Und jetzt probierts einmal aus, indem ihr z.B. in der main-Methode den Befehl changer.setDate(new GregorianCalendar(2005, 12, 12, 12, 12, 12)) ausklammert oder probierts mal, wenn ihr diese Zeile drin lasst, aber die anderen 4 Zeilen drunter ausklammert (also die System.out.println-Zeilen).

Na? Ich hoffe, ihr bekommt auch die Ergebnisse, die ich rausbekommen hab ;-)

Gruß

gpxricky


----------



## Wildcard (23. Mai 2005)

Was willst du denn jetzt hören? Macht doch genau das was zu erwarten war.
Du musst das so machen wie ich schon weiter oben geschrieben hab:
entfernen -> verändern -> hinzufügen


----------



## gpxricky (23. Mai 2005)

Naja, prinzipiell schön und gut, aber ich kann nicht zuerst den Eintrag aus dem TreeSet entfernen und dann wieder hinzufügen, da mein Programm etwas anders aussieht als das obige. z.B. bekommt die Testklasse, die im TreeSet changer hat, eine Änderung von changer nur mittles Observer-update-Methode mit und dann ist es ja leider schon zu spät :-(.
Oder gibt es eine Möglichkeit, direkt von (im Beispiel jetzt) changer zu sagen:


```
TreeSet reload = (TreeSet)changer.parent;
reload.remove(this);
changer.setDate(..)
reload.add(this)
```


----------



## Bleiglanz (23. Mai 2005)

nur zu deiner Info:

das ganze Collection API basiert darauf, dass Objektreferenzen gespeichert werden

ändert sich ein bereits in irgendeiner Collection vorhandenes Element, so hat das überhaupt keine Auswirkungen, ggf. führt das aber zu leichten Inkonsistenzen



> aber ich kann nicht zuerst den Eintrag aus dem TreeSet entfernen und dann wieder hinzufügen, da mein Programm etwas anders aussieht


musst du aber, wenn du die Sortierung erhalten willst


----------



## Wildcard (23. Mai 2005)

gpxricky hat gesagt.:
			
		

> Naja, prinzipiell schön und gut, aber ich kann nicht zuerst den Eintrag aus dem TreeSet entfernen und dann wieder hinzufügen, da mein Programm etwas anders aussieht als das obige.

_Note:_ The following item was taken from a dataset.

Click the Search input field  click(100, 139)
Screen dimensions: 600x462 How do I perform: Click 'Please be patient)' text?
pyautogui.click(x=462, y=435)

Zeit das Klassendesign zu überdenken  :wink:


----------



## gpxricky (23. Mai 2005)

*lach* ne ne, das ist jetzt schon hundertmal über den Haufen geworfen worden ;-).
Ok, ich habs mittlerweile so hinbekommen, dass ich einigermaßen zufrieden bin (auch von der Performance her).

Vielen lieben Dank für eure Hilfe

gpxricky


----------



## Wildcard (23. Mai 2005)

gpxricky hat gesagt.:
			
		

> *lach* ne ne, das ist jetzt schon hundertmal über den Haufen geworfen worden ;-).
> 
> gpxricky



Also hundert Fehler die du nächstes mal nicht mehr machst. Nur dank dieser Fehler gibt es überhaupt Design-Patterns


----------